Level 3 Communications officials were quick to assure vendors, customers and shareholders alike who may be still jittery following this week’s highly publicized calamities with other backbone and broadband companies.
After inquiries from analysts, Level 3 Chief Executive James Crowe issued a statement saying they hadn’t violated the terms of a $1.775 billion senior secured credit facility.
Based on his company’s Wednesday first quarter 2001 guidance, Level 3 is relatively safe from defaulting on its loan, he said, and that analysts didn’t take into consideration the methods used to determine how financial covenants are calculated.
“Additionally, if we continue to execute on our business plan and achieve our revised guidance, we will satisfy our covenants by a comfortable margin,” Crowe said.
Several investing firms downgraded level 3 shares after Level 3 officials reduced 2001 and 2002 revenue forecasts, from $1.7 billion to $1.4 billion in 2001 and from $2.9 billion to $2.3 billion in 2002.
Despite a mounting net loss, from $271 million in 2000 to $535 million, James Lee, vice chairman of J.P. Morgan, and lead arranger of the credit facility, said the backbone provider is not in danger of violating the terms of the loan.
“Based on information provided to J.P. Morgan by Level3, the revised projected revenues set forth in Level 3’s first quarter earnings release, if attained, would not result in a breach of the minimum revenue covenant in Level 3’s bank facility,” Lee said.
Lee went on to say that revenues associated with dark (unused) fiber were modeled after accounting practices in effect in 1999, so were reported differently in 2001.
The company has faced dwindling returns for a company that delivers fiber optics IP technology to a bandwidth-hungry Internet world.
The company touts its intentions to provide the first international end-to-end IP network, a ring of local and long-distance networks, expected to be completed in 2005.
Level 3 has been successful selling off major portions of its network in the U.S. In 2000, the company netted $2 billion in contracts from providers like McLeodUSA, Inc., and XO Communications, Inc.
It’s something of a habit for Level 3’s chief executive officer to keep the public informed.
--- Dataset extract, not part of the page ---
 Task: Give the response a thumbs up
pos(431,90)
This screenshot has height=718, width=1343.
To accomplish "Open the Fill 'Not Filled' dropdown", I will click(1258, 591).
In recent months, Crowe has kept his shareholders in the loop with several such missives.
Last month, the chief executive officer announced his intentions to sell off a chunk of his personal shares in Level 3. In November, 2000, Crowe sent out an open letter after its stock value dropped from a company-high $132.250 per share value to $35.
It’s a drop that’s touched all companies in the high-tech community, from component makers like Cisco Systems, Inc., to companies that provide bundled business solutions like Exodus Communications.
The bear market that looks to be turning bullish in light of the Federal Reserve’s half of a point interest rate drop has still left its marks on the industry.
Toronto-based Nortel Networks Corp. Thursday night announced it would lay off 20,000 jobs in the coming months, 5,000 more than it had previously announced. Net losses for the first quarter 2001 were $38 million more than its net gains.
John Roth, Nortel president and chief executive officer, said the aftershocks of the bear market will be felt throughout the year and doesn’t expect his company to rebound until market conditions are improved.
“We only expect a meaningful rebound in capital spending following a period of industry rationalization and an improved economic environment,” Roth said. “Give the uncertainty as to the extent and timing of these events, we are not providing specific financial information for the next quarter or full year 2001.”